Rows of pointing data:
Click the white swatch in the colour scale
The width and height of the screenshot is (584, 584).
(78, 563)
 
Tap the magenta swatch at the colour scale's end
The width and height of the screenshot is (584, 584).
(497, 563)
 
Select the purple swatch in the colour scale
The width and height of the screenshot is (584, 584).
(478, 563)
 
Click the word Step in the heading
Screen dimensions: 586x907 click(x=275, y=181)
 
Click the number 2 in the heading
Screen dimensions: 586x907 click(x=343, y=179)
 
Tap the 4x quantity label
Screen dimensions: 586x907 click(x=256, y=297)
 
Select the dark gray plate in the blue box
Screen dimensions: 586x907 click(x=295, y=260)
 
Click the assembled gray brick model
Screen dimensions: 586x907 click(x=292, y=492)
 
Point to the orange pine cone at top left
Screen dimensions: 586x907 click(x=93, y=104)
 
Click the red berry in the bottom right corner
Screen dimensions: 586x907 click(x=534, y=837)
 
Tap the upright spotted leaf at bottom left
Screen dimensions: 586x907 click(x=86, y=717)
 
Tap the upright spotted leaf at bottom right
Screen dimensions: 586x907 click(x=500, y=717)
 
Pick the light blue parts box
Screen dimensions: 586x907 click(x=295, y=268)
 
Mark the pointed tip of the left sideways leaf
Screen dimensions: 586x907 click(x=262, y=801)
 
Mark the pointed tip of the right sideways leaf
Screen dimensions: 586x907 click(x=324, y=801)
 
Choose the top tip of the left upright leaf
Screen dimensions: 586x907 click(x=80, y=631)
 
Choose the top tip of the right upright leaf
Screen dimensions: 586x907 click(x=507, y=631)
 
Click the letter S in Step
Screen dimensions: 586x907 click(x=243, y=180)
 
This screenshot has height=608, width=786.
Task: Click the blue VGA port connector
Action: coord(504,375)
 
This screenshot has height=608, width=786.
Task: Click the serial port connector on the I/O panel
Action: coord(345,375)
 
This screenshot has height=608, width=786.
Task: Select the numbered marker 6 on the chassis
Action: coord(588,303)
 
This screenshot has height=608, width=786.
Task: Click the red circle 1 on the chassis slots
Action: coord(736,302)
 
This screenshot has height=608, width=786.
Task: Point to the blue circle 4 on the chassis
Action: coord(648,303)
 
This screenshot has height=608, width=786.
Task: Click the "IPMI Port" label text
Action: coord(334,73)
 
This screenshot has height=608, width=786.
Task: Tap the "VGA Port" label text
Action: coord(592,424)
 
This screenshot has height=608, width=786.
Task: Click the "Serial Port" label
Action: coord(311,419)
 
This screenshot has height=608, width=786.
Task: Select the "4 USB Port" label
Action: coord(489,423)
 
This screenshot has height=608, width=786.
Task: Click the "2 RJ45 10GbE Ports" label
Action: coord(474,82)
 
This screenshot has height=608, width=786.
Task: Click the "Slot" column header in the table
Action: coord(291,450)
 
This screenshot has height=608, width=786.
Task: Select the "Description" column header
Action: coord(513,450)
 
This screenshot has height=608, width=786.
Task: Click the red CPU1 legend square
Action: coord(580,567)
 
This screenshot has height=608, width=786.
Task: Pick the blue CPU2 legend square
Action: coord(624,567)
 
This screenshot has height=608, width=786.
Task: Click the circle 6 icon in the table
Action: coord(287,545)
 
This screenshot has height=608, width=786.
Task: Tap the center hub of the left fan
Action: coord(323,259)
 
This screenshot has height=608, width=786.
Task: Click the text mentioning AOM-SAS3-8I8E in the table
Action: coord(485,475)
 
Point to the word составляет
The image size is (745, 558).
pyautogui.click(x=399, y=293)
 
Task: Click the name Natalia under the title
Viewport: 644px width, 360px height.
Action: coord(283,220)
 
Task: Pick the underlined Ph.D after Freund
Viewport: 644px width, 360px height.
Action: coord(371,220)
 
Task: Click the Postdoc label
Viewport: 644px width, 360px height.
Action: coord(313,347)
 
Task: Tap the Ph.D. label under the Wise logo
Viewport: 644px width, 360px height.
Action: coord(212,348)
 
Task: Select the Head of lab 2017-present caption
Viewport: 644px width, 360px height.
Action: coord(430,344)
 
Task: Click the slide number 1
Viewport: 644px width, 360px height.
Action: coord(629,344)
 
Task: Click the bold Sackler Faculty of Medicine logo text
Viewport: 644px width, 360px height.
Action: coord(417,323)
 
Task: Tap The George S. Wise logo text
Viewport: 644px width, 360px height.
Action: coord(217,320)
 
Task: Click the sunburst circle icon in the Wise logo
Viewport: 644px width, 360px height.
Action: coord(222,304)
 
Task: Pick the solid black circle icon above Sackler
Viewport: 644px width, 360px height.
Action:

• _GIVEN INSTRUCTION_:
Copy out the lines of the data above, starting at the line with "Tap the 4x quantity label" and ending with the line with "Action: coord(504,375)", including both of those lines.

• _EXERCISE OUTPUT_:
Tap the 4x quantity label
Screen dimensions: 586x907 click(x=256, y=297)
 
Select the dark gray plate in the blue box
Screen dimensions: 586x907 click(x=295, y=260)
 
Click the assembled gray brick model
Screen dimensions: 586x907 click(x=292, y=492)
 
Point to the orange pine cone at top left
Screen dimensions: 586x907 click(x=93, y=104)
 
Click the red berry in the bottom right corner
Screen dimensions: 586x907 click(x=534, y=837)
 
Tap the upright spotted leaf at bottom left
Screen dimensions: 586x907 click(x=86, y=717)
 
Tap the upright spotted leaf at bottom right
Screen dimensions: 586x907 click(x=500, y=717)
 
Pick the light blue parts box
Screen dimensions: 586x907 click(x=295, y=268)
 
Mark the pointed tip of the left sideways leaf
Screen dimensions: 586x907 click(x=262, y=801)
 
Mark the pointed tip of the right sideways leaf
Screen dimensions: 586x907 click(x=324, y=801)
 
Choose the top tip of the left upright leaf
Screen dimensions: 586x907 click(x=80, y=631)
 
Choose the top tip of the right upright leaf
Screen dimensions: 586x907 click(x=507, y=631)
 
Click the letter S in Step
Screen dimensions: 586x907 click(x=243, y=180)
 
This screenshot has height=608, width=786.
Task: Click the blue VGA port connector
Action: coord(504,375)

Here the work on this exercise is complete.